No capítulo Promoting entrepreneurship and cooperative micro enterprises among people with disabilities de Fabricio Balcazar e Shawn Dimpfl, ainda se foca nessa realidade de crise e de desigualdades, mas enfoca as pessoas com deficiência. De acordo com os autores, há uma série de preconceitos que funcionam como estratégias de manutenção desse grupo social em posições marginais. Até este ponto do livro, tem-se evidenciado as pessoas em situações de pobreza como público prioritário da Psicologia Comunitária. Segundo Verônica Morais Ximenes, Barbara Barbosa Nepomuceno e Elívia Camurça Cidade no capítulo Pobreza: uma problema para a Psicologia Comunitátia?, é necessário compreender criticamente que as pessoas em situação de pobreza são marginalizadas e posicionadas em um lugar de subalternidade, inseridas em uma dinâmica social de manutenção da desigualdade social.

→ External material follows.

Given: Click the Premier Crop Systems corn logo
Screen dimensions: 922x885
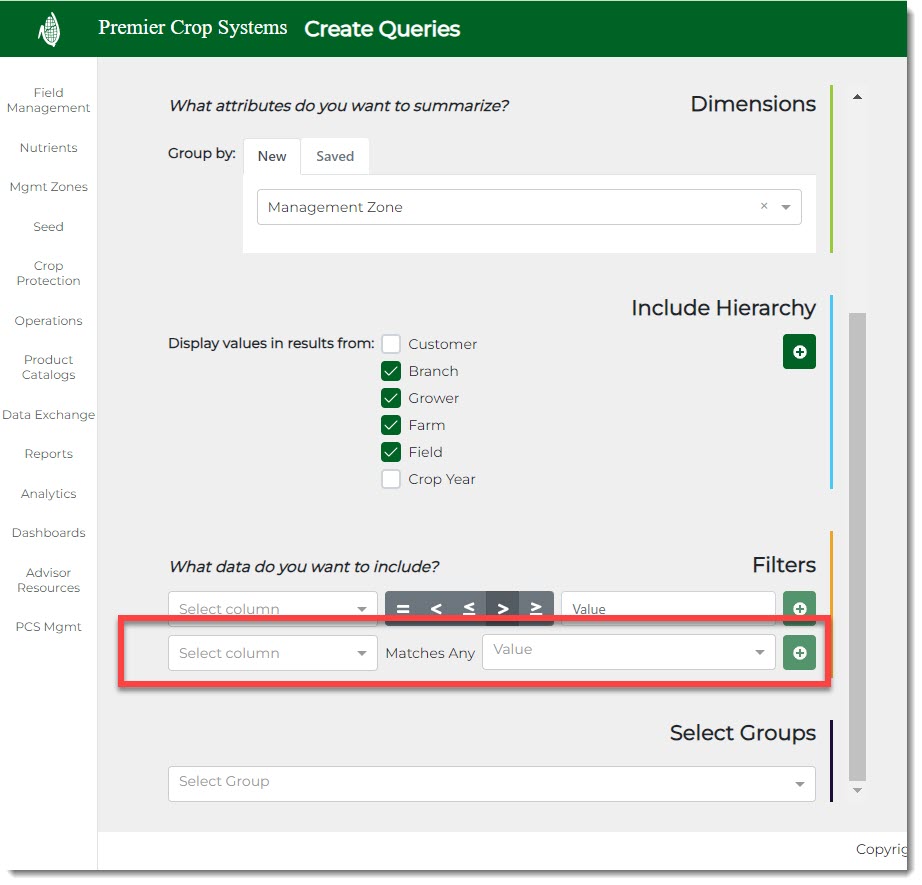Looking at the screenshot, I should [49, 30].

A pobreza deve ser superada por meio da ação coletiva com foco na ruptura das raízes históricas de opressão ao invés de focar somente na liberdade individual. Para que ocorra essa ação coletiva proposta por Alipio, é preciso atuar junto às comunidades em situação de pobreza, utilizando o afeto como via de conhecimento e de vinculação.

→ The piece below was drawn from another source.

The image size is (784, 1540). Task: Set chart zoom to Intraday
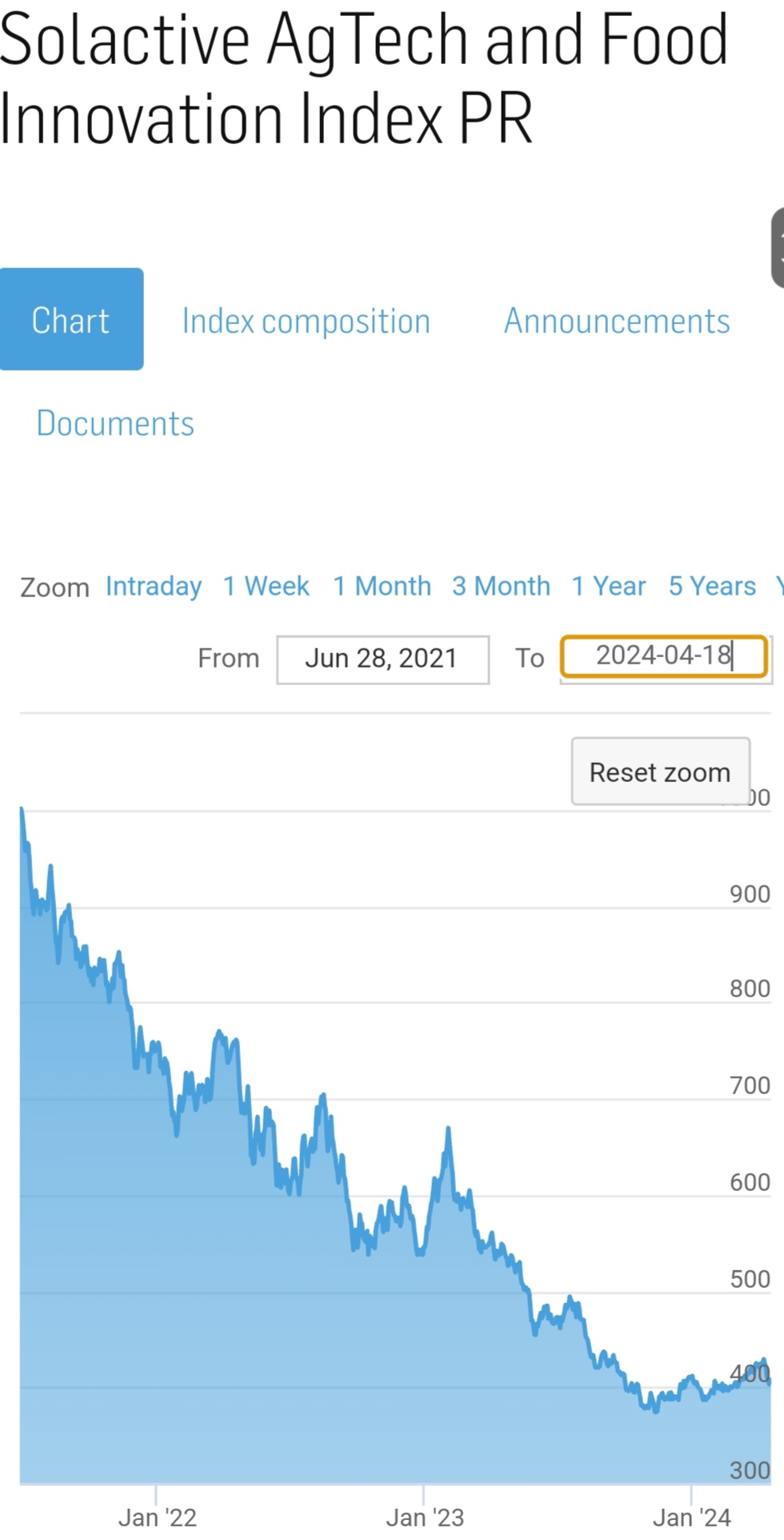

Apesar dessas considerações e apontamentos, no capítulo La Metapsicología Social Comunitaria: propuesta para enfrentar lacrisis de ladisciplina enAmerica Latina, Esther Wiesenfeld e Duga Picharde Albarración indicam que há uma falta de congruência entre a retórica discursiva e os valores, características e metas da Psicologia Comunitária. Por isso, as autoras propõem uma Meta Psicologia Comunitária que avance de maneira consolidada e reflexiva sobre a disciplina. No capítulo Concientización, conciencia y acción humana, Maritza Montero concebe que a Psicologia Comunitária crítica enraizada no contexto latinoamericano tem como pilar o método da conscientização de base freiriana. De acordo com Montero, a conscientização pode levar os indivíduos a desenvolverem uma compreensão do seu lugar de opressão, apropriando-se da realidade de forma ativa, coletiva, positiva e dialógica. A autora também concebe que esse processo pode acarretar a produção de novos conhecimentos. Nessa perspectiva criadora, Cezar Góis, Luciane Alves, Sara Góis e Alexsandra Sousa elaboram o capítulo "O conceito de América Profunda e suas implicações na Psicologia Comunitária de base latino-americana" com objetivo de explanar sobre o conceito de América Profunda como focado na importância do retorno aos conhecimentos e experiências originárias do nosso território existencial e coletivo.

Assim, finalizam-se os prismas de análise da Psicologia Comunitária em tempos de crise a partir de diferentes perspectivas situadas nas políticas públicas, nas universidades, no terceiro setor, nos movimentos sociais e nas comunidades. Aponto como desafio a ampliação da mobilização coletiva e do fortalecimento comunitário com foco em mudanças concretas na realidade em uma interessante e necessária imbricação de movimentos microssociais e macrossociais de atuação. Igualmente, é necessária, nessas movimentações, a reflexividade constante do desenvolvimento da Psicologia Comunitária em questões étnicas e raciais de maneira integrada, pois a pobreza tem uma raça, uma etnicidade, podendo ser ampliada também para questões de gênero, de orientação sexual e de discapacidades físicas. Portanto, a contemporaneidade em seus contextos de crise social, política e ética demanda uma atuação também inovadora e agregadora de potencialidades, resistências e afrontamentos com foco na mudança social.